In the aftermath of UnitedHealthcare CEO Brian Thompson’s murder in Midtown Manhattan, the most popular posts on social media are ones which express support if not ecstasy over the brazen assassination. In fact, UnitedHealthcare’s own bereavement message online was cruelly mocked by 77,000 laughing response posts, SNL ran into massive viewer blowback after they ran a skit mocking the response to the murder, and the etchings on the cold-blooded murderer’s bullet casings of “deny, defend, depose” have become rallying cries for many, all while the investigation of the cold-blooded murder has been impeded by those sympathetic to the murderer’s outrage.
I have studied CEO and business leadership for 40 years, and such dancing on the grave of a murdered business executive is one of the most abhorrent things I have ever seen. This vitriol and violence against business and business leaders is plainly un-American.
While abhorrent, it was sadly not surprising to see so many influencers mocking and celebrating Thompson’s death, and fits an emerging pattern of populists on both the far left and far right increasingly coming together to attack business, both drawing on a shared populist resentment of pillars of American society. This unholy alliance between the far left and far right seems to think that businesses cannot succeed without doing something unethical or hurting others. To Democratic Socialist Senator Bernie Sanders, it is impossible to make money “without stepping over children sleeping on the street,” not dissimilar to Republican Congresswoman Marjorie Taylor Greene’s fiery attacks on businesses for “corporate communism.” Greene’s Democratic counterpart, Alexandria Ocasio- Cortez has railed against CEO pay, pointing out that while CEOs of major U.S. companies earned 21 times as much as the typical worker in 1965, they now earn 290 times more.
This anti-business vitriol and hostility is deeply misplaced, and historically, Americans generally do not resent businesses and the prosperity their successes have created.
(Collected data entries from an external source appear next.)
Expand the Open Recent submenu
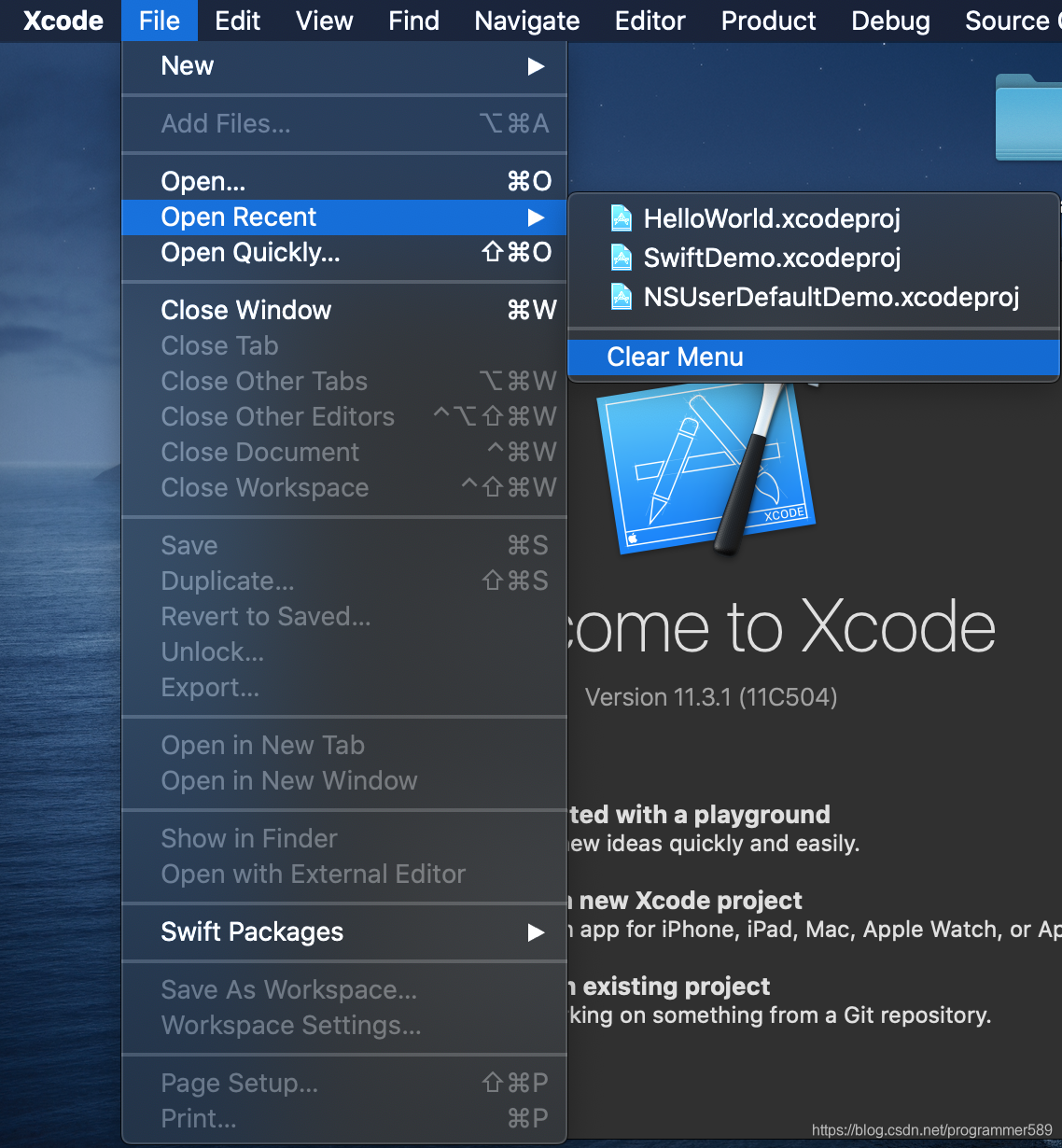Screen dimensions: 1062x1148 345,217
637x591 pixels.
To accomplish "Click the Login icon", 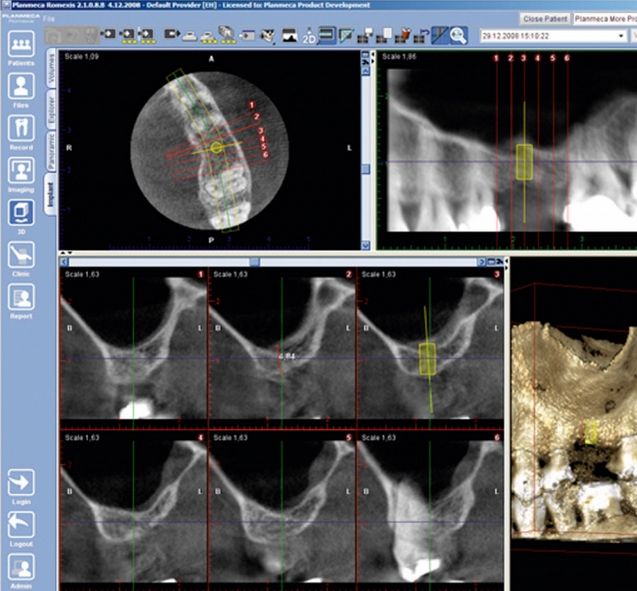I will [22, 485].
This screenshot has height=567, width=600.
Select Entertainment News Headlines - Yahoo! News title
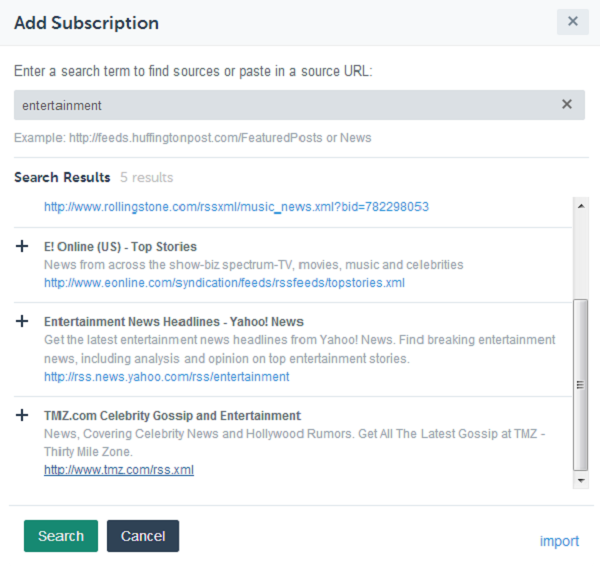tap(174, 322)
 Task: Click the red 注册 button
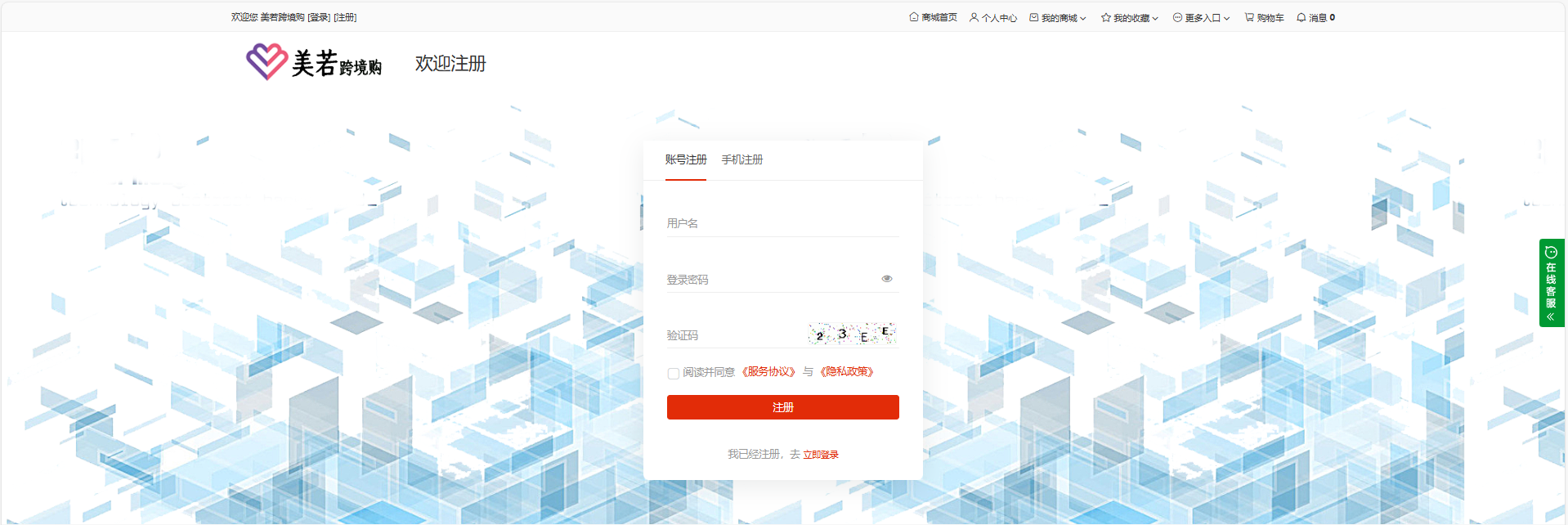click(782, 407)
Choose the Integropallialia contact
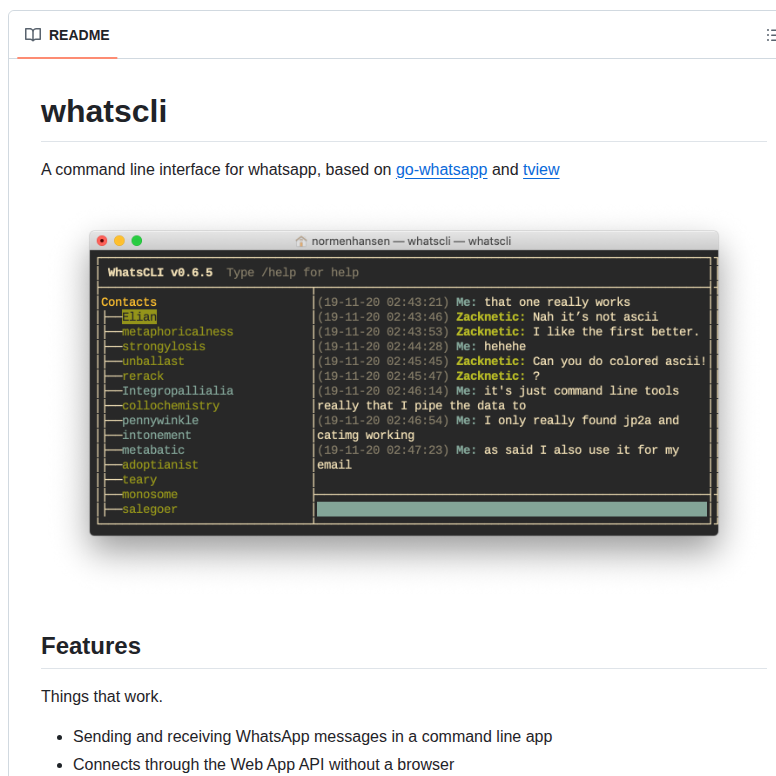The image size is (776, 776). [177, 391]
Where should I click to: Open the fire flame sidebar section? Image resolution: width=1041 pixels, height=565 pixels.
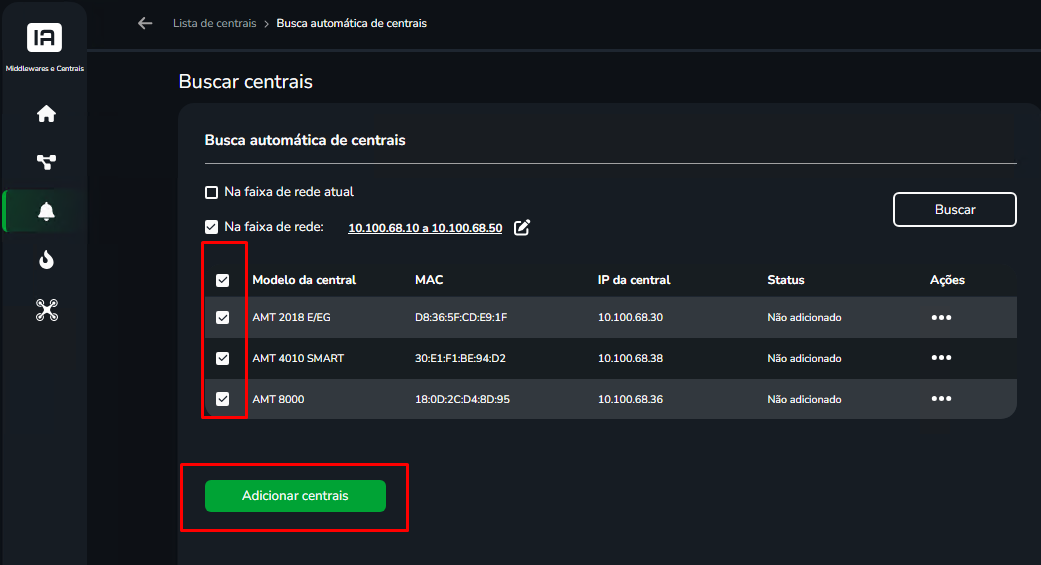point(46,260)
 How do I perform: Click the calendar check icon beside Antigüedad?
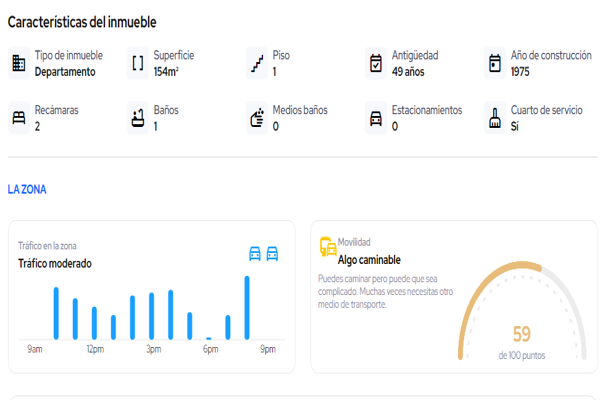376,63
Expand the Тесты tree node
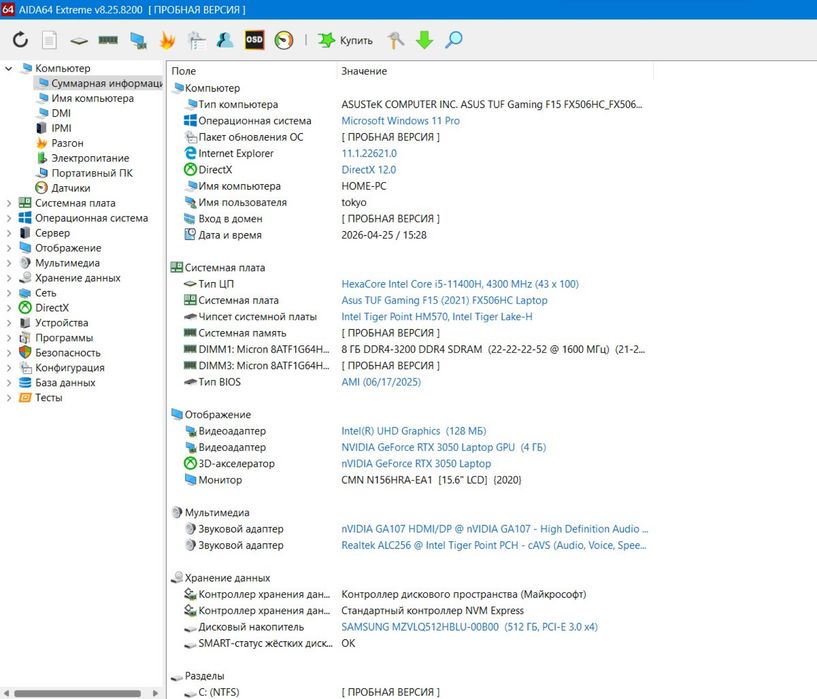817x699 pixels. coord(9,398)
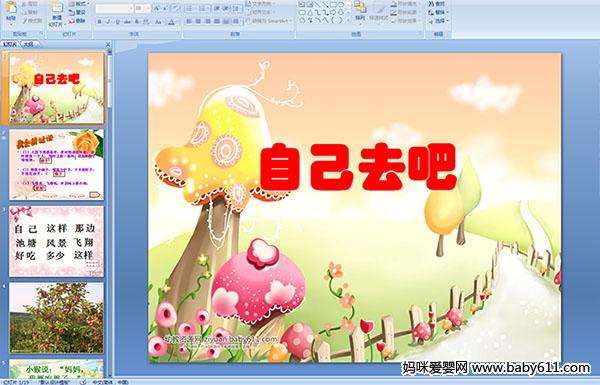Close the slide thumbnail pane

coord(108,44)
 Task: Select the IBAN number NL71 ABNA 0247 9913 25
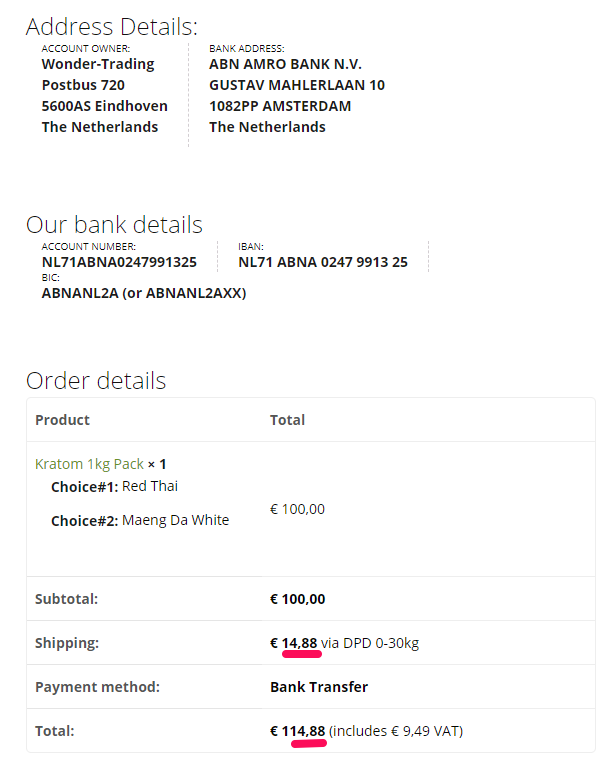click(323, 262)
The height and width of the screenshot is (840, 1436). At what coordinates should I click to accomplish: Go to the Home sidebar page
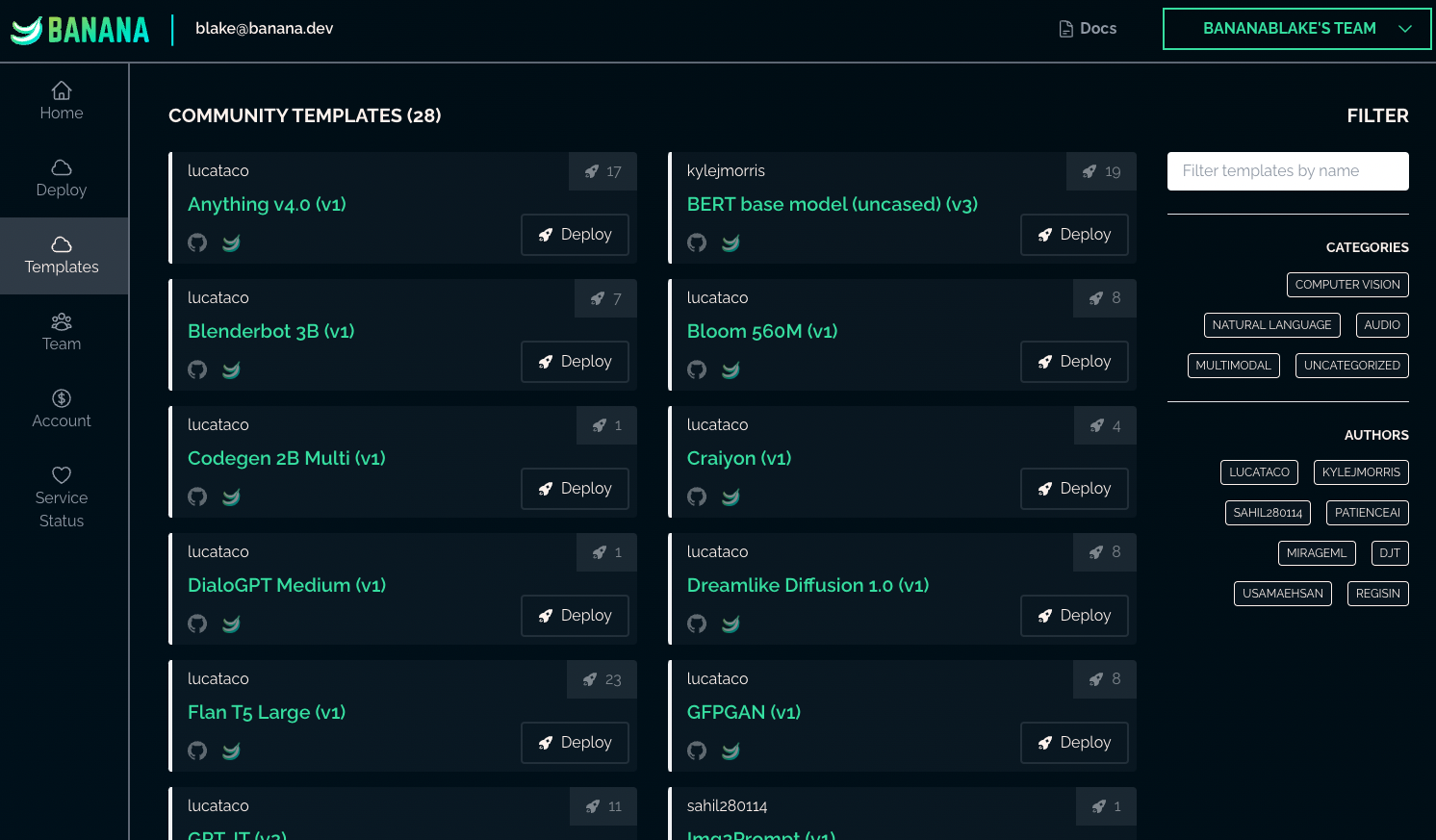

As the prominent American economist Thorsten Veblen pointed out a century ago in The Theory of the Leisure Class, running up through entertainment journalist Robin Leach’s Lifestyles of the Rich and Famous, Americans are fascinated by those who succeed and do not resent their success, as long as they are not scoundrels who cheat to get ahead. But if they succeed through honest hard work and innovation, the American public tends to admire those successful people and want to identify with and emulate them.
In fact, the 2024 Edelman Trust Barometer’s survey of 36,000 respondents across 28 countries shows that business is the most trusted institution by far. “My CEO” inspires far more public trust than all other figures in society, including elected officials, media types, clergy and academics. Some 77 percent even identify “my employer” as their most trusted source of information. This suggests that to a majority of Americans outside the far fringes, business leaders are seen as widely admired stabilizing forces in society, not caricatured greedy villains out to harm regular people.
Of course, businesses are not perfect. We have long been some of the loudest voices in calling out instances of genuine corporate misconduct, and do not shy away from naming and shaming individual executives when that misconduct occurs.
Similarly, it is understandable why Americans are angered by the opaque complexities of the healthcare ecosystem; and indeed we have been vocal in calling for reforms. Critics have pointed out that many are angry about long-running industry practices that health insurers have used to contain costs, including prior authorization, which requires patients and doctors to get permission from an insurer before a medical procedure, while arguing that UnitedHealthcare’s profits came in part due to suffering by ordinary Americans, pointing out that UnitedHealthcare was rated the worst in denying claims, turning down 32 percent of all claims, twice the industry average of 16 percent.
But at the same time, amidst such massive populist frustration, it is important to recognize that the U.S. healthcare industry, including health insurers, have been on the front lines of advancing public health across the world, leading to a doubling in average life expectancy since 1900 and with more vaccines, treatments and therapies available today than at any other time in human history.
Likewise, it is important to recognize the massive benefits wrought by American businesses writ large, and the net positive impact of business on society. At the end of the day, American businesses have provided not only U.S. citizens with a more prosperous life, but they have exported prosperity around the world in the form of wealth, innovation, ideas and improvements in quality of life. Furthermore, our form of American capitalism has made it uniquely possible for anyone to rise to the top of society, regardless of where they were born, and for normal people to access goods and services which were once reserved for elites.
Even as businesses and business leaders are not perfect, on the whole, they indisputably deliver for society, and the benefits and advancements in human civilization they bring are worth celebrating, not destroying. Even amidst such divisive polarization and widespread populist frustrations, and no matter what genuine challenges may exist, corporate executives should not be targets for vigilante justice, and even more concerning, that such acts of violence are apparently now celebrated by certain parts of society is plainly horrific.
The populist anti-business fervor of the far right and the left are sadly anchored in the anger of America’s past populism going back to William Jennings Bryan’s attack on all institutions at the turn of the last century, but they should not be a part of our nation’s future. We believe a vast majority of Americans share our fundamental belief that the vitriol and violence against business leaders is un-American in a nation which celebrates achievement and seeks to emulate those who succeed.